All work
Co-founder · Product Lead AI · UGC · B2B SaaS 2023–2024

A pricing restructure that compounded revenue 24% month over month

Adscene.ai automates UGC-style video ad creation using AI. As co-founder and product lead, the highest-leverage problem I tackled was pricing — the model was leaving significant revenue on the table.

My role Co-founder, Product Lead
Type B2B SaaS, AI Video
Tools Amplitude, SQL, Stripe
Timeline 2023–2024
TL;DR
MoM revenue growth
+24% sustained over three months post-restructure
Platform
Built from zero, 0 to 1
Model
B2B SaaS for performance marketing teams
Core tech
Automated UGC video creation at scale

01 — Context

A product with strong demand and a pricing model that did not capture its value

Adscene.ai lets performance marketing teams generate UGC-style video ads at scale without coordinating with creators. The product worked — teams were using it to produce dozens of ad variations per week.

But revenue was not growing in line with usage.
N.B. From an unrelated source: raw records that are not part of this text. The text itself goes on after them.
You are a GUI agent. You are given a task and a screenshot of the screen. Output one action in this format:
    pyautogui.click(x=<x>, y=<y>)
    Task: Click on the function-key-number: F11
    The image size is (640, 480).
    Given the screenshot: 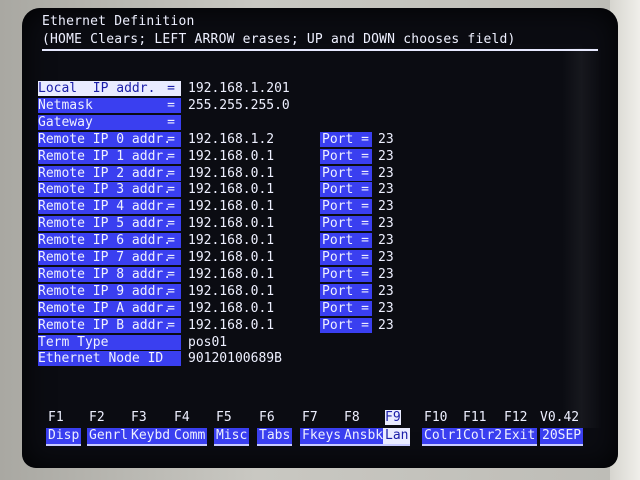 What is the action you would take?
    pyautogui.click(x=475, y=418)
    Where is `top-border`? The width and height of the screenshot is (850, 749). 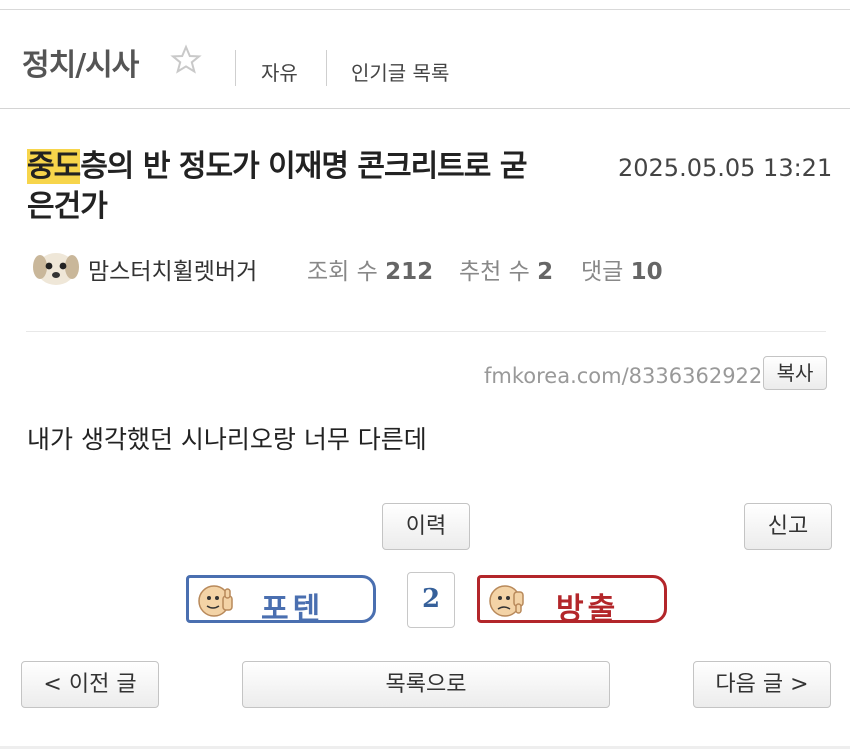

The pricing model was flat subscription, which meant heavy users and light users paid the same, and we had no way to capture the value we were delivering to our best customers.

02 — Problem

Flat pricing was subsidizing light users and capping revenue from heavy ones

When I mapped usage data against revenue per account, the pattern was clear: our top 20% of users by video output were generating 60% of the measurable value but paying the same as users producing a fraction of that volume.

Churn analysis also showed that light users churned faster — they were paying for a capability they were not using enough to justify. The pricing structure was simultaneously overcharging the wrong segment and undercharging the right one.

The core mismatch
Price was decoupled from value delivered. A team producing 80 videos a month paid the same as one producing 5. That is not a sustainable model — it caps revenue from your best customers and subsidizes your worst-fit ones.
Churn signal
Light users were churning at 2× the rate of heavy users. The flat price was not causing them to engage more — it was just delaying an inevitable cancellation. Lower entry pricing with a clear upgrade path would have been a better fit for that segment.

03 — Key decisions

What I chose to build, and why

01
Usage-based hybrid model I moved from flat subscription to a usage-based hybrid model: a lower base subscription plus per-video credits above a monthly threshold. This aligned price to value delivered and created a natural upsell path.
02
Three tiers anchored to real usage patterns I introduced three tiers — Starter, Growth, and Scale — with credit bundles at each level. The tier names and thresholds were designed around real usage patterns from our existing cohorts, not arbitrary round numbers.
03
60-day grandfathering window Grandfathering existing users for 60 days reduced churn risk during the transition and gave us a clean before/after data window to measure the pricing impact accurately.
04
In-product usage dashboard I added a usage dashboard inside the product so users could see their credit consumption in real time. Transparency reduced support tickets and increased willingness to upgrade when approaching limits.

04 — Results

Compounding month over month from a single structural change

+24%
MoM revenue growth sustained over the three months following the pricing restructure
60-day
Grandfathering window that protected retention during the pricing transition
Top 20%
Of users by volume moved to Growth or Scale tier within 45 days of launch
↓ Tickets
Billing-related support tickets reduced after adding the in-product usage dashboard

05 — Reflections

What I would do differently

01
Run pricing discovery interviews before the restructure We had strong usage data but limited qualitative signal on willingness to pay at different thresholds. The tiers we chose worked, but they were informed guesses more than they should have been. Interviews first would have given us sharper thresholds.
02
Set more aggressive tier thresholds at launch The credit bundle sizes were too conservative. We left upsell revenue on the table by setting the Growth threshold too high. A lower threshold with a more aggressive Scale tier would have accelerated the upgrade path from day one.